Old OS's like Windows and Mac OS are about local File Systems and local Programs (pretty much)

A NetworkOperatingSystem is centered around Collaboration and Information.

Perhaps the core of a NetworkOperatingSystem might be a Multi-User Dungeon(MUD), with services built above this in the same way that services are built above Windows 95.

What do you feel a NetworkOperatingSystem should be?

Insert comments here


Nonexistent. An OS that supports collaboration & networking is a worthwhile goal. Tying a machine to a network is __a bad idea__ , IMHO --BillRehm
A NetworkOperatingSystem is just an OperatingSystem which is Network-Aware. This can be as unattached to the network as not even having a tcp/ip address to as attached as downloading the major kernel parts from a server. But in reality will probably be somewhere in the middle. -- MichaelFried

As stated above, it is wrong to tie the OS to a network. What the OS should provide is a great deal of transparency and power when connected to the network. A good example of this kind of behaviour is how machines across a Mac network appear just like any other volume on the desktop. As well as ease of access to data across the network, communication should also be easy. However I feel that it would be unwise to build the mode of communication in to the OS. Build in powerful services and then write E-mail, whiteboarding tools to take advantage of them. --WillMatthews


Make the local computer look like the network so that the rest of the OS is un aware it is not attached to the network when there is not one. In basic make all local work the domain of servlets so the tasks are performed by the shell accesing network resourses at the local host address (or at the server address if the network exists(or both)) A simple advantage of this could be forinstance voice recognition: the user interface pases the sound to a servelet that may reside localy or on the network where more powere is available and the servelet responds with the command or result.

--ChrisLee 05/01/98


There is always going to be a distinction to the operating system itself as to what resources are local and what are not. However, providing distributed computing as functionality within the OS is fairly trivial if done at the beginning. I have the start of a device driver design that builds on Java RMI.

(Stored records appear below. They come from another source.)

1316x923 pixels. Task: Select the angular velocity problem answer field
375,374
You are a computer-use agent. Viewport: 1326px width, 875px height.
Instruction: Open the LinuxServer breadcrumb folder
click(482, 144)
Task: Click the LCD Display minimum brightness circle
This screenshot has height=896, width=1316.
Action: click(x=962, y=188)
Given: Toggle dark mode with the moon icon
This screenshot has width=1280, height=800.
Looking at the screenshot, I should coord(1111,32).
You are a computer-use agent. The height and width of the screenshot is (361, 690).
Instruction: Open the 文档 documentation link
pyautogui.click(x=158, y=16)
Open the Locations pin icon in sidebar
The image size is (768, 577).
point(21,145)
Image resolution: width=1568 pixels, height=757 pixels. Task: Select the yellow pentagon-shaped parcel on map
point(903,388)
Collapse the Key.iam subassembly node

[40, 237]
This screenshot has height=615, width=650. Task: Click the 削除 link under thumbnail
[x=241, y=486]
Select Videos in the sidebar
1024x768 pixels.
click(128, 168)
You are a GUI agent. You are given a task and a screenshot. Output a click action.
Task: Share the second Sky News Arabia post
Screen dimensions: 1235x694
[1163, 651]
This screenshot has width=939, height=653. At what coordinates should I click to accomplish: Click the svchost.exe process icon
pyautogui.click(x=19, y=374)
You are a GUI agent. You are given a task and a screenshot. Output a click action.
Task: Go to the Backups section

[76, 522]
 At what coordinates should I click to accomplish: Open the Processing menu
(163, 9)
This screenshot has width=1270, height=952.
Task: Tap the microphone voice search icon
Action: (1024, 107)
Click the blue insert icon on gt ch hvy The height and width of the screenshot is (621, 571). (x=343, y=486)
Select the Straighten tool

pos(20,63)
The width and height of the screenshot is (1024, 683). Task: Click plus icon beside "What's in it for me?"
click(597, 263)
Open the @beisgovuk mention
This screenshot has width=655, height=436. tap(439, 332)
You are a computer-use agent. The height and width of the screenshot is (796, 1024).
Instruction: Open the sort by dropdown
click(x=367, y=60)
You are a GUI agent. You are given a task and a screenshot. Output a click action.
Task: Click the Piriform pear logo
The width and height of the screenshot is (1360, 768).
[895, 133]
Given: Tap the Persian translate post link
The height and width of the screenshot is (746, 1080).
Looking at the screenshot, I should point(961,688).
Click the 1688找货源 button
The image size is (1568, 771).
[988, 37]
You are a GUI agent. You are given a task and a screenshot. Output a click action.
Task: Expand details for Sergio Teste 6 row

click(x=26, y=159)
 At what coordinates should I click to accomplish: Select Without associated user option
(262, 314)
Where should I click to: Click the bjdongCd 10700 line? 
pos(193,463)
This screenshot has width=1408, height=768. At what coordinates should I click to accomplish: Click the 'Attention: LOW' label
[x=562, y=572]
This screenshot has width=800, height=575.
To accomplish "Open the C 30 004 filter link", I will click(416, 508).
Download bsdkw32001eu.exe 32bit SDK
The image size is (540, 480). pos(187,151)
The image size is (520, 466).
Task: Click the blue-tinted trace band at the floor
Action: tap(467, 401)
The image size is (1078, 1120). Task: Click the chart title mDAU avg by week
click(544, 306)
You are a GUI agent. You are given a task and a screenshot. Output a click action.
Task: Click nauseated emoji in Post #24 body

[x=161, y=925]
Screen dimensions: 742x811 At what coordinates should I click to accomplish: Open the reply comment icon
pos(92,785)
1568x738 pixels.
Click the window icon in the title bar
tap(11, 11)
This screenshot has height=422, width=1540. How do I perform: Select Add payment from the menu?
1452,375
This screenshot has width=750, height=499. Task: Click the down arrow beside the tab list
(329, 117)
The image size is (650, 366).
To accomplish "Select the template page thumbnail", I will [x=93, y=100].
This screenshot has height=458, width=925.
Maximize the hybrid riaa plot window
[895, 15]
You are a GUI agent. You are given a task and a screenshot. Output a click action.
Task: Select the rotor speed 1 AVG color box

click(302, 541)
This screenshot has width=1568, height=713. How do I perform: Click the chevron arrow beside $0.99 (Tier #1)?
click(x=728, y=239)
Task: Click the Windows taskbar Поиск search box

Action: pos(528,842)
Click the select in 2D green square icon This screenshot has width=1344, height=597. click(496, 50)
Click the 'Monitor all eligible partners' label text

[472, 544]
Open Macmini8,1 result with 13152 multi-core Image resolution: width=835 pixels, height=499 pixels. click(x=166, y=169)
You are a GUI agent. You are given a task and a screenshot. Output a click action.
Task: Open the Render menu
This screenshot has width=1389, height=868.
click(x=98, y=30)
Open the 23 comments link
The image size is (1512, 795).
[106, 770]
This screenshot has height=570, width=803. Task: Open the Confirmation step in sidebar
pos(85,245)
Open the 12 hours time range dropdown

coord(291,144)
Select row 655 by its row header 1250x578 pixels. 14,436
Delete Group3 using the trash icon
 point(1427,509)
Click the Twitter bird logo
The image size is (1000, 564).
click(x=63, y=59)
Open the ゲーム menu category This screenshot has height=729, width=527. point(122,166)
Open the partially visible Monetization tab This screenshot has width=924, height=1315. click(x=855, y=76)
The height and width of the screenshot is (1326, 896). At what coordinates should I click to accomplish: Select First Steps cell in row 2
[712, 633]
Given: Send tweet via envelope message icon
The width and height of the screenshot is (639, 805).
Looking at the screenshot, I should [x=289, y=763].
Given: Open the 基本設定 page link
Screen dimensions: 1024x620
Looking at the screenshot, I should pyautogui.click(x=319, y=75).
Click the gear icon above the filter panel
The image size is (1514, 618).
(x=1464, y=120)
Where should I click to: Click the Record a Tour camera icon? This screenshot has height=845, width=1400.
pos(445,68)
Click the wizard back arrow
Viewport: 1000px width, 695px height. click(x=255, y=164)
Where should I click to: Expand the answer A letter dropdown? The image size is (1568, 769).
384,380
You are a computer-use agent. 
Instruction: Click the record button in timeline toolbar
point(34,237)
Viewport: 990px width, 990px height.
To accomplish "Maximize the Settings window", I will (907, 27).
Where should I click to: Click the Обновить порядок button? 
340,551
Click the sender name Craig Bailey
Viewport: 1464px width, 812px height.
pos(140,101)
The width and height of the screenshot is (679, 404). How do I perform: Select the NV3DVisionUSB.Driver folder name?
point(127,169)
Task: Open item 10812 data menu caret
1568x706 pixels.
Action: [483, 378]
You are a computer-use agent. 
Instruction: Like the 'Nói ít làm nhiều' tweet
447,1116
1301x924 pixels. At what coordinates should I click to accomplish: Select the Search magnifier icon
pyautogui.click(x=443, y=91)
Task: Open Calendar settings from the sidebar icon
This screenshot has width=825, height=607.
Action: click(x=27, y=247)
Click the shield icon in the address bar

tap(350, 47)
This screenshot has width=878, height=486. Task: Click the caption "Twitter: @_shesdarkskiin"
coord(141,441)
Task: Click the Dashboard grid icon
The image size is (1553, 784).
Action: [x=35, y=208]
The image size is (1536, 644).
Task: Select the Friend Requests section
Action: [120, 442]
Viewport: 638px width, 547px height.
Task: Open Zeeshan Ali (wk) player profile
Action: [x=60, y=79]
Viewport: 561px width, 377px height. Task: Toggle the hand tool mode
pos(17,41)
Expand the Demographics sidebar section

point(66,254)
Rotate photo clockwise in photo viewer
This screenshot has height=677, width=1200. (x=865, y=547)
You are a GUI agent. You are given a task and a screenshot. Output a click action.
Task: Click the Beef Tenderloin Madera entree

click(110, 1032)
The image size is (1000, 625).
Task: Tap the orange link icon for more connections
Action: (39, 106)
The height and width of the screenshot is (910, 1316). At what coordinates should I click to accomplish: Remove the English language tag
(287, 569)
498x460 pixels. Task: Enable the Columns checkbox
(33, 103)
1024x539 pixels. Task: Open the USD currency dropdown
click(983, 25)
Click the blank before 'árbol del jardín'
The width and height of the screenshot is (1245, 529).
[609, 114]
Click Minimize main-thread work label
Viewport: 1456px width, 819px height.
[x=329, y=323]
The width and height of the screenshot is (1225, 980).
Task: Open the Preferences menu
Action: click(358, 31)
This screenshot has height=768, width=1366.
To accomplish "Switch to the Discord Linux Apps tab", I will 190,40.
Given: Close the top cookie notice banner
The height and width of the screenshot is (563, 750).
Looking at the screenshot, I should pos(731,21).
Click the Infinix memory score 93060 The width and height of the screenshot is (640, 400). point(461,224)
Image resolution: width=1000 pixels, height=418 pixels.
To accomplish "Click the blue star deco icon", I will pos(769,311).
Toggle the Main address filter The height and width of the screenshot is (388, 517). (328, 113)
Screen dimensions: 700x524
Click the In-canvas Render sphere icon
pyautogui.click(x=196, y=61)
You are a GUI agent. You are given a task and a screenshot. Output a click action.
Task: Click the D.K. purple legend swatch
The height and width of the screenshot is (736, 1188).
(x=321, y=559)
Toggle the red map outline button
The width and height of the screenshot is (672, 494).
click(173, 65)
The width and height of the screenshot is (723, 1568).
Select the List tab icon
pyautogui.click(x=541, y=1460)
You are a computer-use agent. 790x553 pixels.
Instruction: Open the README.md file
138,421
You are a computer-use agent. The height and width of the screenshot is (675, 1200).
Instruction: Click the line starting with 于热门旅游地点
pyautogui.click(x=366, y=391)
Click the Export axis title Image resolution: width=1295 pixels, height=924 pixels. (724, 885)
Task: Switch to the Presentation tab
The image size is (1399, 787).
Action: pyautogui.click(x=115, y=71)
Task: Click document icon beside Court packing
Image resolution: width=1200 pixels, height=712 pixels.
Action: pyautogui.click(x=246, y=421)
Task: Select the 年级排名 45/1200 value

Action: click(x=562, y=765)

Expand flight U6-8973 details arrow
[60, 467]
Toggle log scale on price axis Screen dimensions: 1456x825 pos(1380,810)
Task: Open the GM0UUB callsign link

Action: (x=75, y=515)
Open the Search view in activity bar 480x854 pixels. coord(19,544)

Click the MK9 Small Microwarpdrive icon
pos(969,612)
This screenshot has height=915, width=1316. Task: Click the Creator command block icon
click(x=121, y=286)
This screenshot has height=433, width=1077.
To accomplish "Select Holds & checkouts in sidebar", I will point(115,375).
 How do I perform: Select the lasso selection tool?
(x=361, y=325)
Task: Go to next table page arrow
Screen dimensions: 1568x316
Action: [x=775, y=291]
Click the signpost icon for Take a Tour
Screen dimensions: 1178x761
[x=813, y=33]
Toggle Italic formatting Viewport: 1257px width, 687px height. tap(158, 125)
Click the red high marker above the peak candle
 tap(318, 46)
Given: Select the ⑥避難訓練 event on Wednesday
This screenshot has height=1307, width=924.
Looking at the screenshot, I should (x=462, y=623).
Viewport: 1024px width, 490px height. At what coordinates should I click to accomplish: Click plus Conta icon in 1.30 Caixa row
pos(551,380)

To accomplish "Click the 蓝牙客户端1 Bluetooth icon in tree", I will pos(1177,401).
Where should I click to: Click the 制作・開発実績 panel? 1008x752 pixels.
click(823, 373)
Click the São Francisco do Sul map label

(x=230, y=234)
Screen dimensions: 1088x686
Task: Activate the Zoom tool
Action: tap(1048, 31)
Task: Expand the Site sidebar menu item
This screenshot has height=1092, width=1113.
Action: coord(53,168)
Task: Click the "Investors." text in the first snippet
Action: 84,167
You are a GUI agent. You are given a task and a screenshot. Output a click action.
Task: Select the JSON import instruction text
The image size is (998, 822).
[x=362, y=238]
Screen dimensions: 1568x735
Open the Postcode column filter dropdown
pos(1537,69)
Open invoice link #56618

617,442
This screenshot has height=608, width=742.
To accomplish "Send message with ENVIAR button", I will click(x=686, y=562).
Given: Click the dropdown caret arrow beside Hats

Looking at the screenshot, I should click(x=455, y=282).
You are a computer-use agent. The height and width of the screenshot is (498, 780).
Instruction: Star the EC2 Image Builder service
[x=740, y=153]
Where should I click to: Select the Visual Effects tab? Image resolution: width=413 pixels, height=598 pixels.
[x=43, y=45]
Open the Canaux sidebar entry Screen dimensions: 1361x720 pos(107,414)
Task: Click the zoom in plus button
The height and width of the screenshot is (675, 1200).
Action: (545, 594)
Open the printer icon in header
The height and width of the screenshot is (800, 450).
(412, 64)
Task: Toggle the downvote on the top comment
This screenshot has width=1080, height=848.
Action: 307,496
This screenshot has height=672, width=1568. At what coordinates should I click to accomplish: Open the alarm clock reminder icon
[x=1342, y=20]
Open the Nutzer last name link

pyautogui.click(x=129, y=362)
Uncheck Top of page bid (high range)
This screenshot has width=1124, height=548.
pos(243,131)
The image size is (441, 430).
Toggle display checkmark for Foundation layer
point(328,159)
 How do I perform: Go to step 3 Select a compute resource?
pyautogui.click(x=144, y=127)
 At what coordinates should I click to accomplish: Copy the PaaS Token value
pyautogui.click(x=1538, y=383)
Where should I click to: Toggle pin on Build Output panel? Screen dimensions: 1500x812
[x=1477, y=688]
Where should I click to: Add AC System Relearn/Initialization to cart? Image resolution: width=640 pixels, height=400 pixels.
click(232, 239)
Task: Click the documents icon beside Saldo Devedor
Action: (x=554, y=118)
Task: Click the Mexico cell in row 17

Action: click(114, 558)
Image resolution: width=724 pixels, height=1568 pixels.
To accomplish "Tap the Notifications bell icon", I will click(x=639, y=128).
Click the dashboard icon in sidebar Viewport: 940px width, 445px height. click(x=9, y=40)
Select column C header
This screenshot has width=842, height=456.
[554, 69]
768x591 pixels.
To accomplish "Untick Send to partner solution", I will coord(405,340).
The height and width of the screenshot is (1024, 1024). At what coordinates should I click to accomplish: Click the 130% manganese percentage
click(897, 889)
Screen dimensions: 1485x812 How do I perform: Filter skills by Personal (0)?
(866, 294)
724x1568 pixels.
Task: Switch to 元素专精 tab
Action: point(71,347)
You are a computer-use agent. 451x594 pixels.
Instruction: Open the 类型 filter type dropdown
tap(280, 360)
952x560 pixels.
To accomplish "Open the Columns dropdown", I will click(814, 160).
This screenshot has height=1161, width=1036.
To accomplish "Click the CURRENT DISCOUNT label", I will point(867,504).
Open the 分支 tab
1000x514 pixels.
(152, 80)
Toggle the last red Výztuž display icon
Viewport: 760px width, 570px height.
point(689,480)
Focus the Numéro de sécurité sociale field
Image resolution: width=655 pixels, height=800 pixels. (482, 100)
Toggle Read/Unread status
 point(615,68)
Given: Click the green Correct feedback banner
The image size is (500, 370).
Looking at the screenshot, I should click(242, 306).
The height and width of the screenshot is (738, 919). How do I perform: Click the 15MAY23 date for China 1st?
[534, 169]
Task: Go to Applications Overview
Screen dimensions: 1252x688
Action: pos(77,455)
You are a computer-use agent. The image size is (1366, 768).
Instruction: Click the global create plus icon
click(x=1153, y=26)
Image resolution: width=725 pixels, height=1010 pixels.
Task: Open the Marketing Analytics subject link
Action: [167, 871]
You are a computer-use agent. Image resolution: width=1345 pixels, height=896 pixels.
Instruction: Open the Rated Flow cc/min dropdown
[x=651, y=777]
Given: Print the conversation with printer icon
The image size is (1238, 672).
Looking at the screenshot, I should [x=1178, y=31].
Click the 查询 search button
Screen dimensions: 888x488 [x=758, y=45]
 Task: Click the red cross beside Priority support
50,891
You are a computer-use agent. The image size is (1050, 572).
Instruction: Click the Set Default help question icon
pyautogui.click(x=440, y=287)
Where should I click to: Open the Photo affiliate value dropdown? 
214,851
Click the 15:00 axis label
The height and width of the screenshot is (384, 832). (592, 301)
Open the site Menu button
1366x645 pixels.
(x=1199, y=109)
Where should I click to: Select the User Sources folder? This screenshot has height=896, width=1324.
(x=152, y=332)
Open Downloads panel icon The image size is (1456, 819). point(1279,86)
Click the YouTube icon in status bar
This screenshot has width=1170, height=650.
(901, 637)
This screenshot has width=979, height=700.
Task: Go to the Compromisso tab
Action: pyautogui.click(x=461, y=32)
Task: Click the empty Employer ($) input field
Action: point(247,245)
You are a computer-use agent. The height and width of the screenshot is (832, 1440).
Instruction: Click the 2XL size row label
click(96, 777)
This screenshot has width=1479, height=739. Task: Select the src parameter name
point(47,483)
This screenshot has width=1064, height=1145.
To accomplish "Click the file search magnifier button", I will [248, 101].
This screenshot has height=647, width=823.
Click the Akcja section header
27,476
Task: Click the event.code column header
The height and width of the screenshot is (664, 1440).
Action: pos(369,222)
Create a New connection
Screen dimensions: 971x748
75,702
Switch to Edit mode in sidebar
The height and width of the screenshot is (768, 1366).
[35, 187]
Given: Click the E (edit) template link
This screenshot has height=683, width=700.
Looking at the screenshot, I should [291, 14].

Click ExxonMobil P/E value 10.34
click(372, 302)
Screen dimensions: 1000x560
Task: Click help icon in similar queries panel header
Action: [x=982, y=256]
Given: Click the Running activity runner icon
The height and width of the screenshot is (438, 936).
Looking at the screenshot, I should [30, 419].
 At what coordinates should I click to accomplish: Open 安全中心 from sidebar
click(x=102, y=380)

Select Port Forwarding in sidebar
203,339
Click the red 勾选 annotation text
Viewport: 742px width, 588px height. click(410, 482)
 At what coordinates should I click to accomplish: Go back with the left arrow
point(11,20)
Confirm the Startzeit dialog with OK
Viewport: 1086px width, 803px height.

RMI (in 1.2) doesn't care what its transport is. So if there is a mechanism within the OS for local machine communication, and you then provide external networking protocols on top of the internal one, you by default can provide access to device drivers from other machines on the network.

If memory, address spaces, and other task properties are accessible as device drivers, and particular machines on a network trust each other, they can access each other's task controls and execute code on each other's processors or read each others disk volumes (or any other activity) with no additional OS support. It's really fairly simple. See KeithsDriverDesign for more info.